■ Instructions for the task
Please reproduce the following records exactly, with nothing omitted.

Collected data entries

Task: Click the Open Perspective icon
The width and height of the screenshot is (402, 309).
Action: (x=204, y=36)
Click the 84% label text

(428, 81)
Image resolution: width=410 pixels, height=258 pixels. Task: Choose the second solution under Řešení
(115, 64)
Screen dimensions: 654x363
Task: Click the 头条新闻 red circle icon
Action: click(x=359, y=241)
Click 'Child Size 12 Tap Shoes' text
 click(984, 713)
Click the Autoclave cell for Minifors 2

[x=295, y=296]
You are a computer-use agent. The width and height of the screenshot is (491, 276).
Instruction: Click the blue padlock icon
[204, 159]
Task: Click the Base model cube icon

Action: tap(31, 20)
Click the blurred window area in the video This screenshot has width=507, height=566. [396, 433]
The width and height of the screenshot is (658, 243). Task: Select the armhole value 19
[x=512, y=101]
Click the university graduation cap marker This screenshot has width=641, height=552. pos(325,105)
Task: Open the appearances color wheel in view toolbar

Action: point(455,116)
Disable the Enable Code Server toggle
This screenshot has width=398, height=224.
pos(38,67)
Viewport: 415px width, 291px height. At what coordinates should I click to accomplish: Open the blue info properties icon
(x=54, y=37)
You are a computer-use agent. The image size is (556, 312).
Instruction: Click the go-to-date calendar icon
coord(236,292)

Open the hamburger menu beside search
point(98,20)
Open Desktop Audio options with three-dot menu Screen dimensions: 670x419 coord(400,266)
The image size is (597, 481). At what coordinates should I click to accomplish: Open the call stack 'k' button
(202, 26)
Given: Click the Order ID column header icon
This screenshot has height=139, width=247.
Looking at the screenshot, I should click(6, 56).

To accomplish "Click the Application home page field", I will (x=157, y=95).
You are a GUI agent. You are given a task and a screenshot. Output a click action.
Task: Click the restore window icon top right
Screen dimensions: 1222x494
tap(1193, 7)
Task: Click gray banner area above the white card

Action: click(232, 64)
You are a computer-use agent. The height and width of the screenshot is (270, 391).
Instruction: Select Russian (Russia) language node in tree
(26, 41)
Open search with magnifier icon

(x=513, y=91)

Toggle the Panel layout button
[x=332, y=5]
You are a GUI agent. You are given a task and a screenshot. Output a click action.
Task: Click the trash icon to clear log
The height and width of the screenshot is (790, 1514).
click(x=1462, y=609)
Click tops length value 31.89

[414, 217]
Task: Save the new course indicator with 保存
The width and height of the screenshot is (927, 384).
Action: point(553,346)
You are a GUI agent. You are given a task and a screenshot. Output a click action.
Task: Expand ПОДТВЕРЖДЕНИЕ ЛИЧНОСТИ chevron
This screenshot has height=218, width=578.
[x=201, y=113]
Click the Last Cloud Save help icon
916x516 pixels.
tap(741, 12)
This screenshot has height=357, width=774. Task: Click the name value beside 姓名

■ Written reply
Task: Click the Open Perspective icon
The width and height of the screenshot is (402, 309).
Action: (x=204, y=36)
Click the 84% label text

(428, 81)
Image resolution: width=410 pixels, height=258 pixels. Task: Choose the second solution under Řešení
(115, 64)
Screen dimensions: 654x363
Task: Click the 头条新闻 red circle icon
Action: click(x=359, y=241)
Click 'Child Size 12 Tap Shoes' text
 click(984, 713)
Click the Autoclave cell for Minifors 2

[x=295, y=296]
You are a computer-use agent. The width and height of the screenshot is (491, 276).
Instruction: Click the blue padlock icon
[204, 159]
Task: Click the Base model cube icon

Action: tap(31, 20)
Click the blurred window area in the video This screenshot has width=507, height=566. [396, 433]
The width and height of the screenshot is (658, 243). Task: Select the armhole value 19
[x=512, y=101]
Click the university graduation cap marker This screenshot has width=641, height=552. pos(325,105)
Task: Open the appearances color wheel in view toolbar

Action: point(455,116)
Disable the Enable Code Server toggle
This screenshot has width=398, height=224.
pos(38,67)
Viewport: 415px width, 291px height. At what coordinates should I click to accomplish: Open the blue info properties icon
(x=54, y=37)
You are a computer-use agent. The image size is (556, 312).
Instruction: Click the go-to-date calendar icon
coord(236,292)

Open the hamburger menu beside search
point(98,20)
Open Desktop Audio options with three-dot menu Screen dimensions: 670x419 coord(400,266)
The image size is (597, 481). At what coordinates should I click to accomplish: Open the call stack 'k' button
(202, 26)
Given: Click the Order ID column header icon
This screenshot has height=139, width=247.
Looking at the screenshot, I should click(6, 56).

To accomplish "Click the Application home page field", I will (x=157, y=95).
You are a GUI agent. You are given a task and a screenshot. Output a click action.
Task: Click the restore window icon top right
Screen dimensions: 1222x494
tap(1193, 7)
Task: Click gray banner area above the white card

Action: click(232, 64)
You are a computer-use agent. The height and width of the screenshot is (270, 391).
Instruction: Select Russian (Russia) language node in tree
(26, 41)
Open search with magnifier icon

(x=513, y=91)

Toggle the Panel layout button
[x=332, y=5]
You are a GUI agent. You are given a task and a screenshot. Output a click action.
Task: Click the trash icon to clear log
The height and width of the screenshot is (790, 1514).
click(x=1462, y=609)
Click tops length value 31.89

[414, 217]
Task: Save the new course indicator with 保存
The width and height of the screenshot is (927, 384).
Action: point(553,346)
You are a GUI agent. You are given a task and a screenshot. Output a click action.
Task: Expand ПОДТВЕРЖДЕНИЕ ЛИЧНОСТИ chevron
This screenshot has height=218, width=578.
[x=201, y=113]
Click the Last Cloud Save help icon
916x516 pixels.
tap(741, 12)
This screenshot has height=357, width=774. Task: Click the name value beside 姓名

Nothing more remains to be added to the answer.